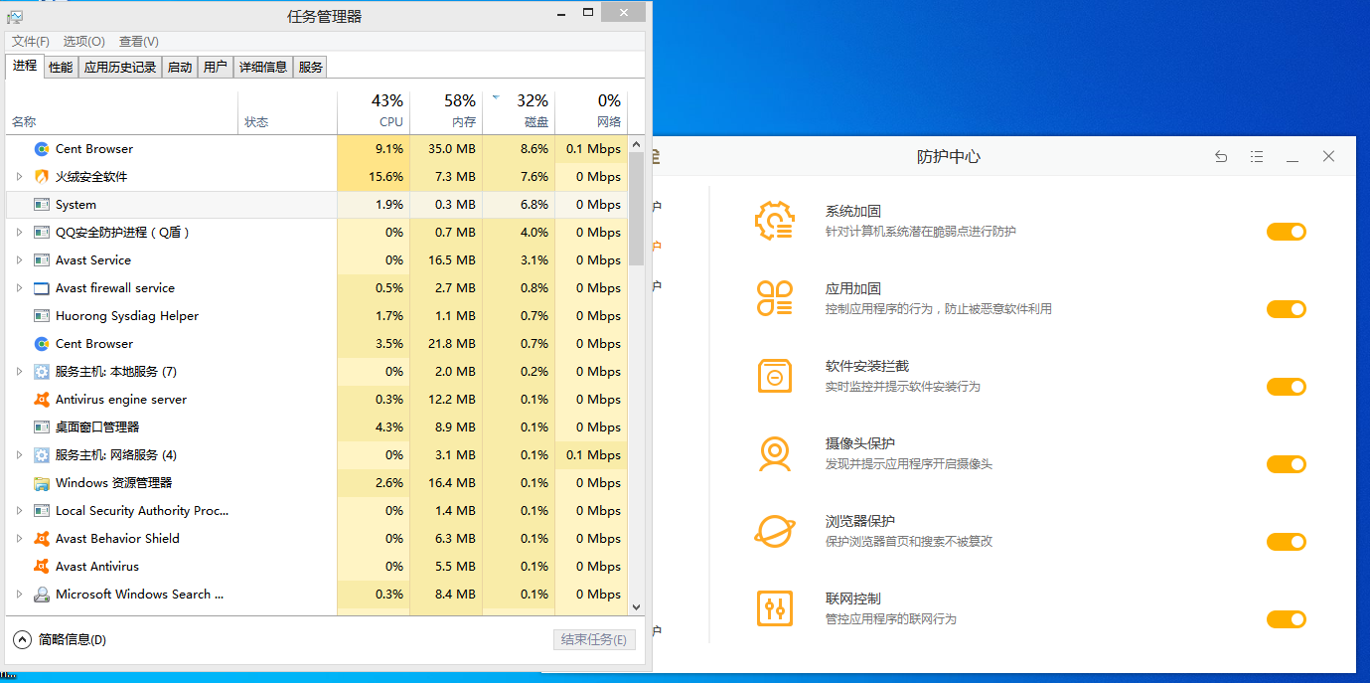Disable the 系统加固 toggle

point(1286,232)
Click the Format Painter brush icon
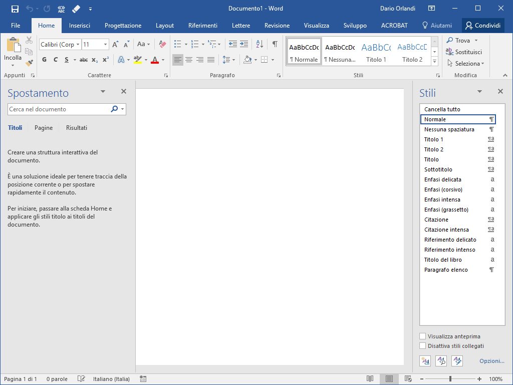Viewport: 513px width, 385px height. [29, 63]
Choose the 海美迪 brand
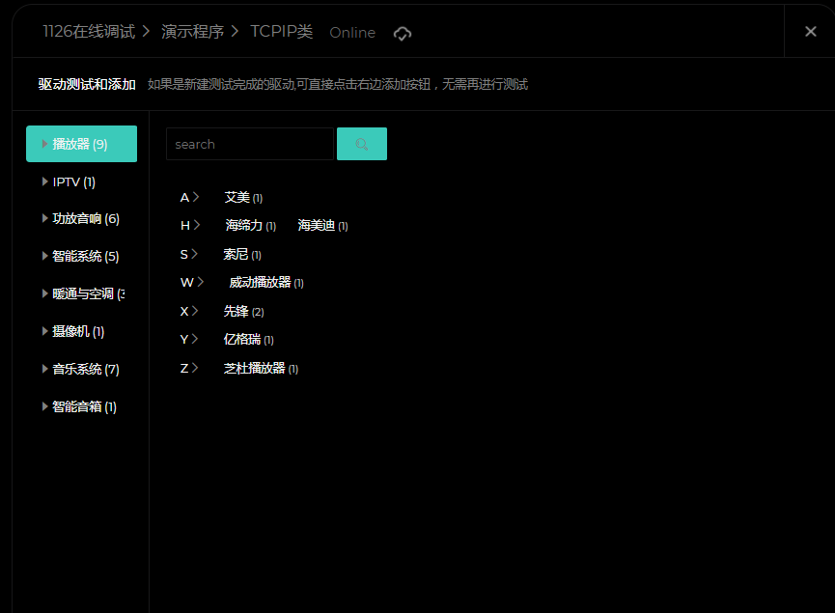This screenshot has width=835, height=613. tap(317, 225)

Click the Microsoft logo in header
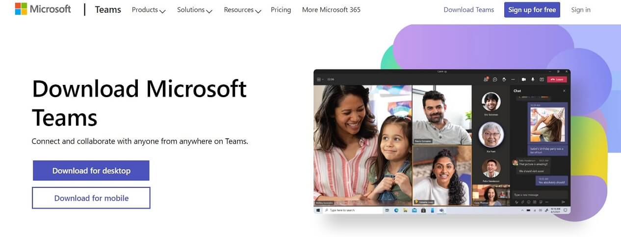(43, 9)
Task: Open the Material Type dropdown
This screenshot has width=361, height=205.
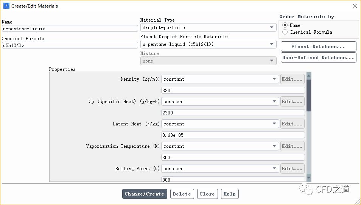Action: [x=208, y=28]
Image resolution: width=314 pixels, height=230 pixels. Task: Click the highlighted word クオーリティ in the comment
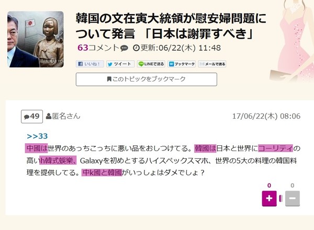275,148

◆ Your task ◆
Your copy should consist only of the lines from the one containing "This screenshot has width=361, height=205." through the last line of the entries above, reproduced exactly, without pictures.

◆ Response to this task ◆
This screenshot has width=361, height=205.
Action: [x=208, y=28]
Image resolution: width=314 pixels, height=230 pixels. Task: Click the highlighted word クオーリティ in the comment
275,148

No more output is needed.